I hear so much about both points and I think in the broad-brushed world, training over rules testing. How many folks who have martial arts backgrounds ever call upon the training? My bet, not many.

Apply it to K-9s, quality training that is broken down into managed pieces over rules testing. You can't TEST what you have TAUGHT! :-k


----------



## Matt Vandart (Nov 28, 2012)

I'm not following you dude, can you explain it a bit more please. Sorry to sound thick but I just don't get what you are saying.


----------



## Joby Becker (Dec 13, 2009)

Howard Gaines III said:


> I hear so much about both points and I think in the broad-brushed world, training over rules testing. How many folks who have martial arts backgrounds ever call upon the training? My bet, not many.
> 
> Apply it to K-9s, quality training that is broken down into managed pieces over rules testing. *You can't TEST what you have TAUGHT!* :-k


this is the confusing part Howard... I am assuming you meant have NOT taught...


----------



## Mike Di Rago (Jan 9, 2009)

I may be wrong,but I think he means that if it has been taught it isn't really tested since the dog has experianced it before.
Mike


----------



## Joby Becker (Dec 13, 2009)

Mike Di Rago said:


> I may be wrong,but I think he means that if it has been taught it isn't really tested since the dog has experianced it before.
> Mike


Ok. that makes sense as well...as do 2-3 other meanings now that I put a little thought into the interpretation of what was said.

I am often confused by Howard's posts though, hopefully he can expound on this.
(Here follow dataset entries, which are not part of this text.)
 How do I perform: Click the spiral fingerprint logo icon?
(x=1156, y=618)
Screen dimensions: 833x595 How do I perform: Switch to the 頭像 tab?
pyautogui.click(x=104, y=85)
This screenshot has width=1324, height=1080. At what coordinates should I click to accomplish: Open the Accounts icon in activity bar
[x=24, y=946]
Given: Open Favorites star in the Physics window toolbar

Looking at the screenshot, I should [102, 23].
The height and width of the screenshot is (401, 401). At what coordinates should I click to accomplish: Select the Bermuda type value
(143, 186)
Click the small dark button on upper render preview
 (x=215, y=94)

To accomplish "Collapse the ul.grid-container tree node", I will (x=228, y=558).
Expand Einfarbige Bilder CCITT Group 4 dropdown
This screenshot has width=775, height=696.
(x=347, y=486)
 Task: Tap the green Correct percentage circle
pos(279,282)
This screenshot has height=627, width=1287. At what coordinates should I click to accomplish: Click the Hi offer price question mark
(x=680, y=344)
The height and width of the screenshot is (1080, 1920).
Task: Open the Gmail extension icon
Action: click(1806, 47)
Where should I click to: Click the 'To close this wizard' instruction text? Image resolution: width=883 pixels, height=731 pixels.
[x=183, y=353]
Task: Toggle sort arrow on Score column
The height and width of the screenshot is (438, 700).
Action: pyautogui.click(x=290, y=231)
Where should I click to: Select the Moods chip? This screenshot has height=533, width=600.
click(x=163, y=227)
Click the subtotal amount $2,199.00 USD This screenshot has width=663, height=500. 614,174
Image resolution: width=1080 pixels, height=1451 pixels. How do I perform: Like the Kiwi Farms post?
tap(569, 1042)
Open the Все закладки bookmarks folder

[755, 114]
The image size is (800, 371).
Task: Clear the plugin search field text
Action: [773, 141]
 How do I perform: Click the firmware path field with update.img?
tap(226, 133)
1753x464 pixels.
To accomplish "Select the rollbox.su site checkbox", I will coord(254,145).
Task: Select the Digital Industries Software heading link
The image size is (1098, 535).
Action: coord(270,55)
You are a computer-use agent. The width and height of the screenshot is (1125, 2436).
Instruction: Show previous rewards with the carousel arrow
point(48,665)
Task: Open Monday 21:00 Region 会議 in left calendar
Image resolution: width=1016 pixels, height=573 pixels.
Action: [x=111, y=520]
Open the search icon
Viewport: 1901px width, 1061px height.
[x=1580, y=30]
I assume millions of trained fighters that compete, probably consider those competitions a test...


----------



## Bob Scott (Mar 30, 2006)

I earned a black belt in Tae Kwon Do and then went on to kick boxing back in the 70s. I suppose that was using it to some extent but still not "real".
To dam old to do anything but piss my pants and "dial" 1911 if I'm in a position to need any of that now.
With all the titles I've put on dogs over the years I can't recall any "real" use for the titles. The dog's I've never titled were just as obedient to me as the National ranked dog I had in AKC OB.
I've also seen many, many national ranked dogs that had lousy manners and sucked at obedience outside that trial ring. 
The 2-3 dogs I've owned with real bites never had any formal training other then being good truck dogs. 
If I never train formally again I will always have good truck dogs. Those are the "real" ones.


----------



## Ben Thompson (May 2, 2009)

I think the herding family of dogs has had a lot more testing and training in the past 100 years then say the molosser, bandogs, mastiffs. Which is part of the reason herders are usually better for most jobs. I think both testing and training are necessary. Maybe not titling...but that is not a bad thing either IMO. I have a lot more faith in a german shepherd stud dog with a mondioring II then one that has no titles at all.


----------



## Matt Vandart (Nov 28, 2012)

Bob Scott said:


> I earned a black belt in Tae Kwon Do and then went on to kick boxing back in the 70s. I suppose that was using it to some extent but still not "real".
> To dam old to do anything but piss my pants and "dial" 1911 if I'm in a position to need any of that now.
> With all the titles I've put on dogs over the years I can't recall any "real" use for the titles. The dog's I've never titled were just as obedient to me as the National ranked dog I had in AKC OB.
> I've also seen many, many national ranked dogs that had lousy manners and sucked at obedience outside that trial ring.
> ...


I think this is a very interesting part of this answer. I have found contrary to what I think I believe, say in public and have been told about dog biting, that of my dogs that have been 'tested' in real life, they were ones that would have done it anyway, training was just target practice for them.


----------



## Howard Gaines III (Dec 26, 2007)

<spell check...take two> 
What you* haven't* taught


----------